§ Work to be completed:
Would you please return the data below verbatim, without its pictures?

(Collection entries)

<<<<

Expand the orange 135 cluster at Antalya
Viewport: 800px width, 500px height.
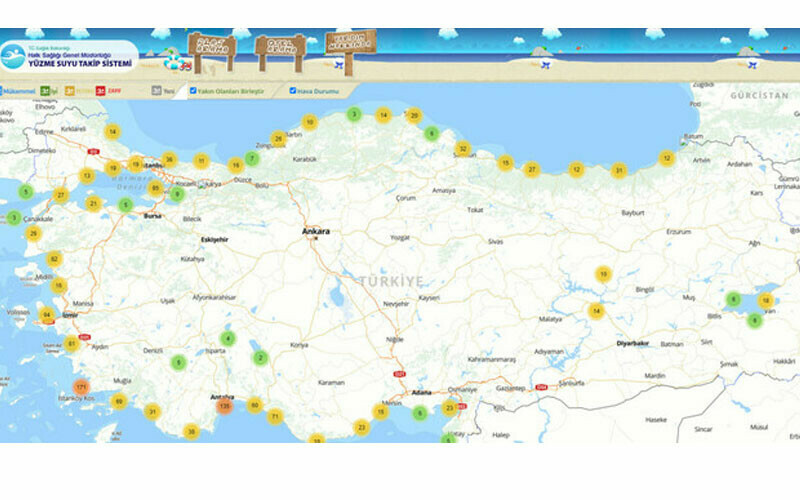click(225, 406)
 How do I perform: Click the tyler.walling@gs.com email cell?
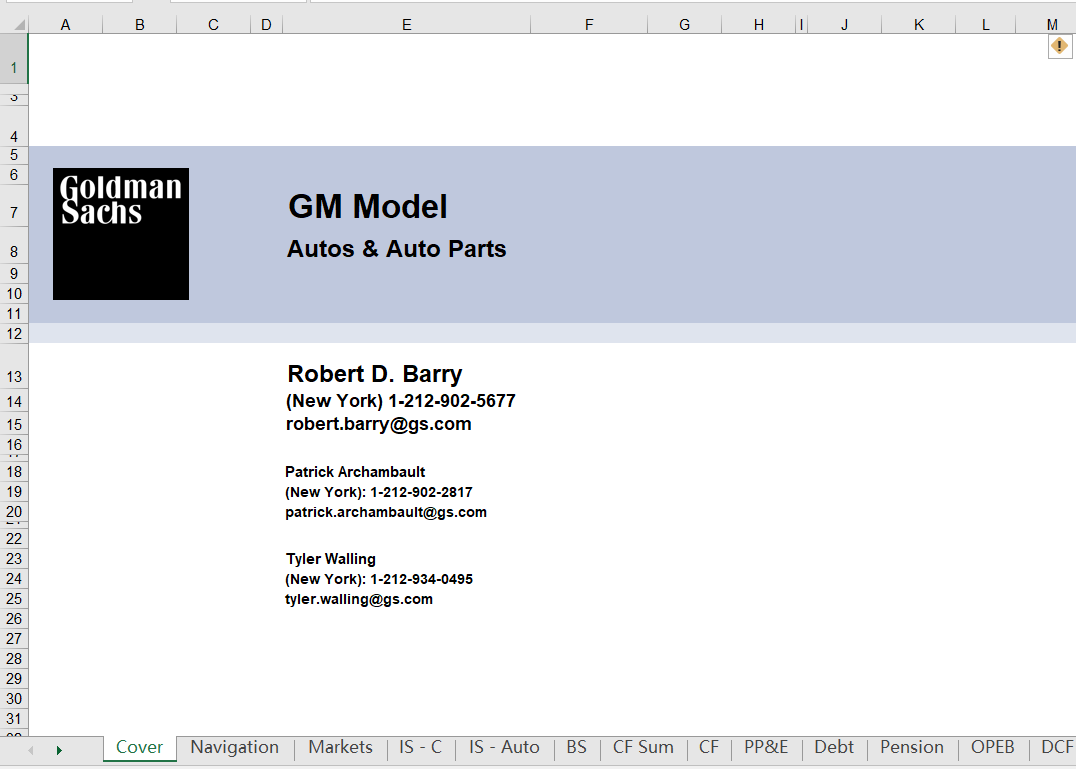[359, 599]
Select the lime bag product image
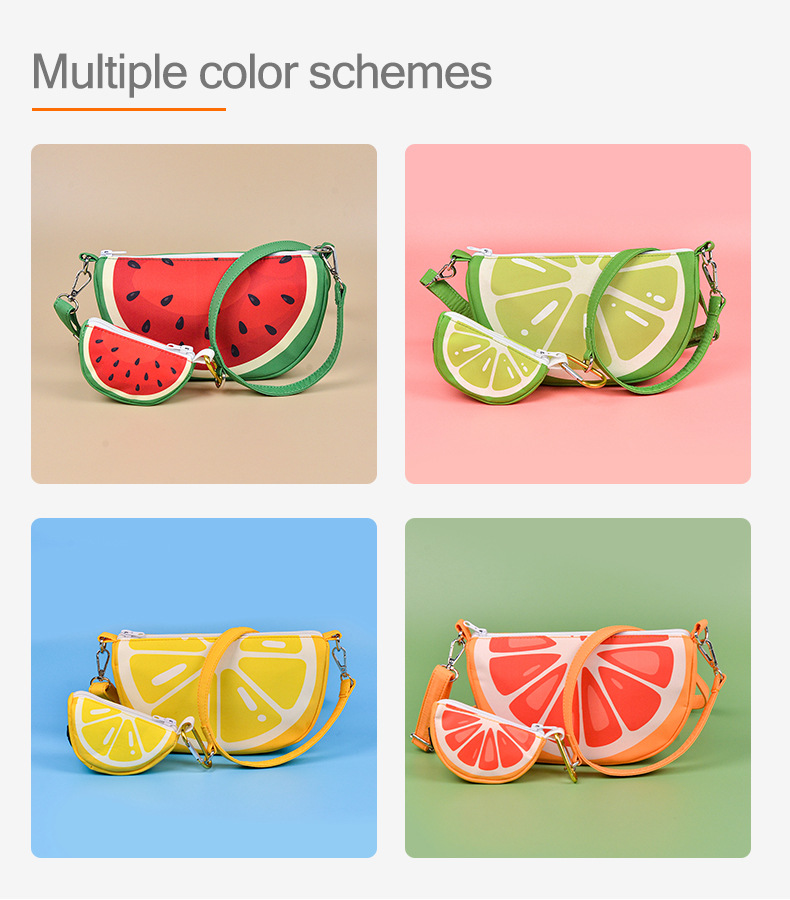The image size is (790, 900). (x=578, y=313)
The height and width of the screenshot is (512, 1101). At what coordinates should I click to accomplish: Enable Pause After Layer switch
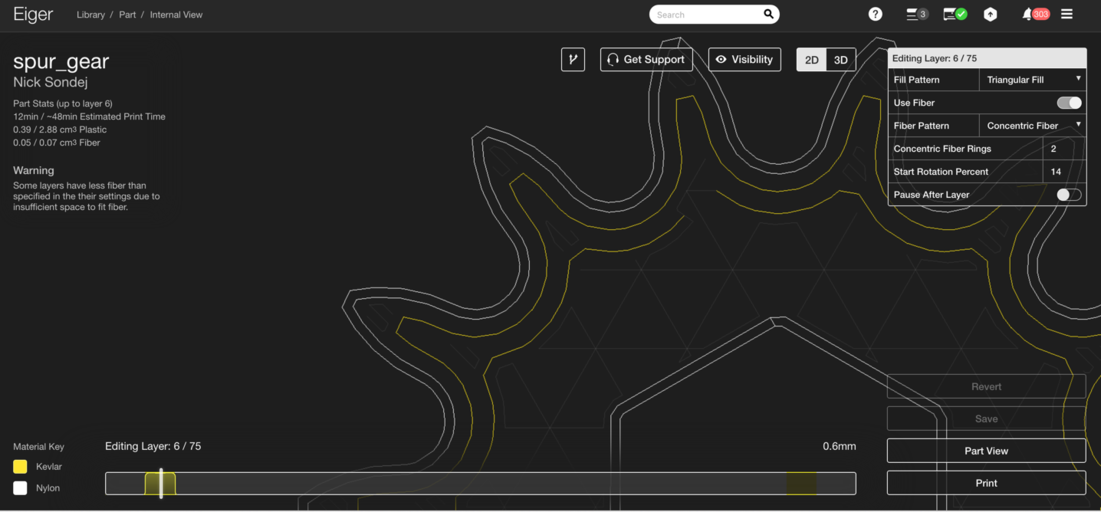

>>>>

§ Your response:
Expand the orange 135 cluster at Antalya
Viewport: 800px width, 500px height.
click(225, 406)
 How do I perform: Click the tyler.walling@gs.com email cell?
[359, 599]
Select the lime bag product image
The image size is (790, 900). (x=578, y=313)
The height and width of the screenshot is (512, 1101). At what coordinates should I click to accomplish: Enable Pause After Layer switch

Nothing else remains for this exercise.